Tuesday, October 8, 2013

a Little.Fish. with a rebellious heart

So this at first glance, may sound extreme.  It's not.  But I wanted to write about that little part of me that sees something I don't want to do, don't like, don't want to try, or don't agree with, and FIGHTS HARD for my own way, to win the argument, to do it my own way.

For a silly, small example: I'm reading a Kay Arthur study.  I've done one before, and really disliked drawing so much in my Bible.  I'm not against the idea in general, but I'm not much of a doodler, and 'symbols' are great, if there's one maybe, but not so many!  It just upsets my sensibilities, and I.Don't.Want.To.Do.It.

I know- most of you would say, "well then don't! It's no big deal".  But I think the attitude is.  honestly, I remember being a big.jerk. with my college girlfriends about not wanting to do it, then fussing about it, then complaining about it, and on&on.  OH.MY.  Isn't it ugly??  Such a small thing that can fill your mind, heart, mouth and continue to speak that negative language to anyone & everyone else.

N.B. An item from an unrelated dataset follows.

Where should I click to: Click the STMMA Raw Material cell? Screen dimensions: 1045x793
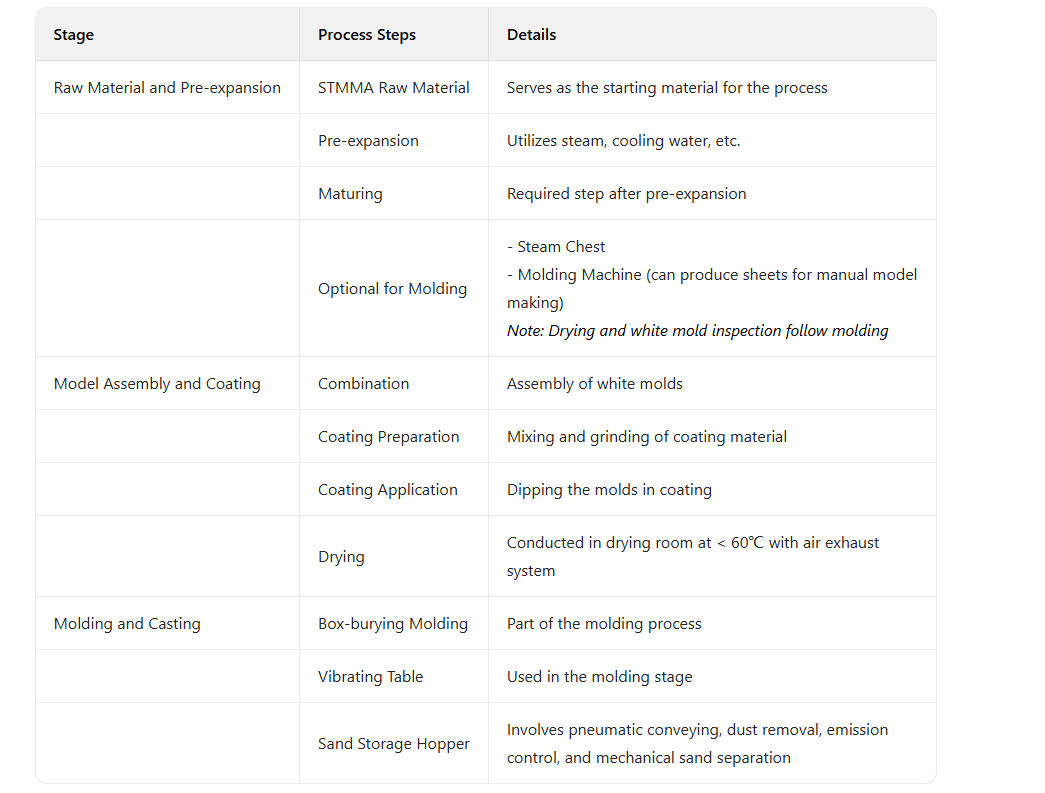click(393, 88)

Maybe I missed out on something the Lord would have shown me?  That's probably true.  I think if I had been willing, pliable, flexible, and even if I hadn't been perfect with my 'symbols & coloring', I know He would be faithful to me & teach me in the midst of struggle.  Do I think you can really 'opt out' of God's will for your life?  Nope.  not a chance.  He still has me in his hands - He is bigger & stronger & wiser & he knows all that is & will be.  Can I miss a lesson he's showing me?  yup. and I do.  Do I always get a second chance?  I don't know, but I'm kinda glad to have a good attitude this time around and not revert back to my "My way is better & here's why that way isn't worth my time" attitude.

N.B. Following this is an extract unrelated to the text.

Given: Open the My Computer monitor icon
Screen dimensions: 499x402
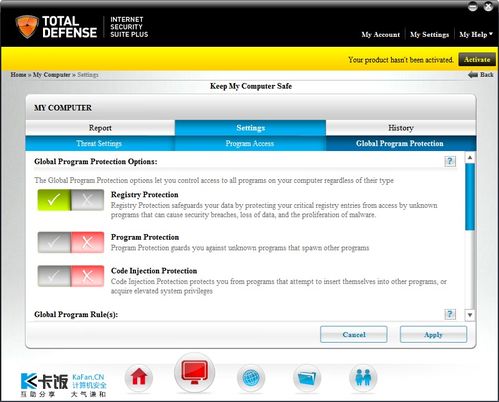Looking at the screenshot, I should tap(195, 373).
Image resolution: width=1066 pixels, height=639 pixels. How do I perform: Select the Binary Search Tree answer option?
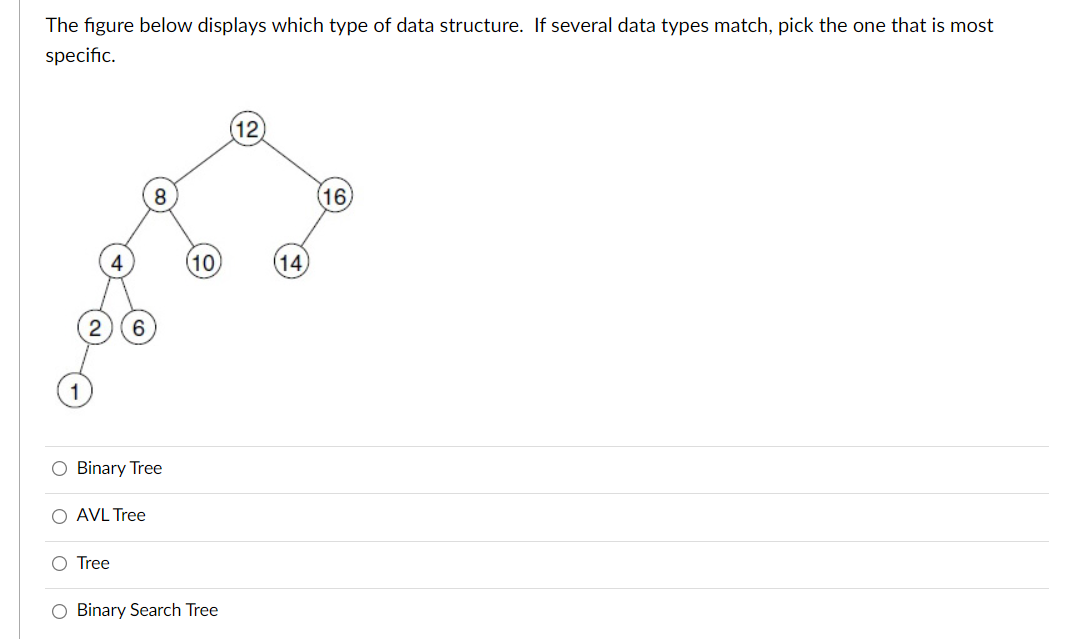click(x=59, y=609)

I know I do this in big things too.  I have very little room in my heart for others with whom I disagree on some fundamental issue.  Myers Briggs calls me a Judger & it's true.  I do it, all the time.  But, thankfully, I'm learning how to love people no.matter.their.positions & no.matter.their.ideas.  I can show grace, live grace, give grace!  Isn't that really, at the root, how to love?  To be kind, compassionate, sensitive & graceful to those different from us?  Even an 'enemy'?

My rebellious heart - my need to be right - my need to feel smarter, bigger, cooler, prettier - my competitive spirit - IN THE PURSUIT OF MY OWN GLORY is all SIN.

"So the last will be first, and the first will be last."
Matthew 20:16

Lord forgive my self-righteous - my arrogance - my selfishness.  Teach me how to lay down my own way & teach me Lord how to be last.  Thank you.  Your spirit of gentleness, kindness, willingness is truly beautiful.